Ozzy & Drix (Game Boy Advance) - Review by Andrew



I have to say we were all a little excited when the first in-game footage of Ozzy & Drix was posted on the Midway Site. After all this was one of the first true realizations of Raylight Studios Blue Rose technology which we'd only previously seen in a handful of demos they'd showcased over the past few years. The first was probably Wing Commander Prophecy towards the end of last year, although this met with a rather mixed response from both gamers and critics alike. Ozzy & Drix themselves are the rather odd stars of a cartoon spin off inspired by characters from Osmosis Jones which we're ashamed to say we've never actually seen so the whole franchise thing is completely lost on us. The technology though isn't but can that initial excitement have any grounding in the final game or is this simply another good looking but incredibly shallow product?

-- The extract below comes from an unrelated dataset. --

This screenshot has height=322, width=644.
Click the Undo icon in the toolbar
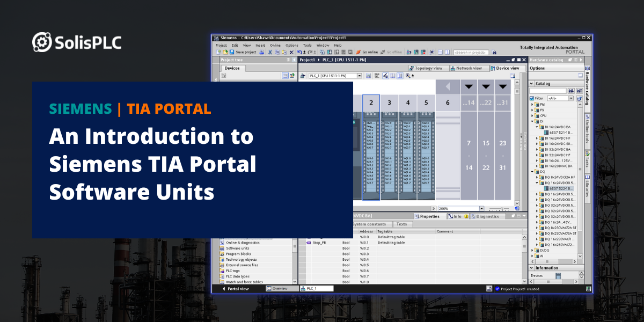299,52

Although this is billed as a 3D platformer it's actually far more restrictive than you'd like to believe and indeed rather than being completely free roaming it's more akin to the classic console title Pandemonium which has recently gained a new audience thanks to Nokia's N-Gage. Ozzy & Drix is an 'A' to 'B' type affair with a handful of bonus items to be collected en route. The most valuable of these are the cells and amassing 100 of them gains you an extra life that, trust us, you'll need. The rest of the level is a collection of pretty much everything you've seen before: push a button to open a door / activate a platform whilst avoiding bad stuff. What is unexpected though is just how difficult this game is and while it's always clear where you have to go, getting there is never simple thanks to the frustrating level design. From the offset there are tiny platforms and giant leaps to be made with absolutely no safety net to aid your progress. If that?s not bad enough the checkpoints are hardly plentiful and not really as useful as they could be as once you've lost all your lives you'll have to restart the level anyway.

As well as the platforming 'fun' there are also some end of level bosses to dispose of, and although we were dreading them after the level difficulty they were actually remarkably simple. In addition there are also the driving sections. These generally involve you tailing or ramming another vehicle off the road and you'll probably succeed on your first attempt sending you back to yet another platform section. Thankfully the password system has been kept very simple and if publishers refuse to pay the extra for battery backup this is probably as simple and user friendly as you're likely to get - five digits, a mixture of letter and numbers, which can almost be remembered. Don't attempt this though because we did and it never works.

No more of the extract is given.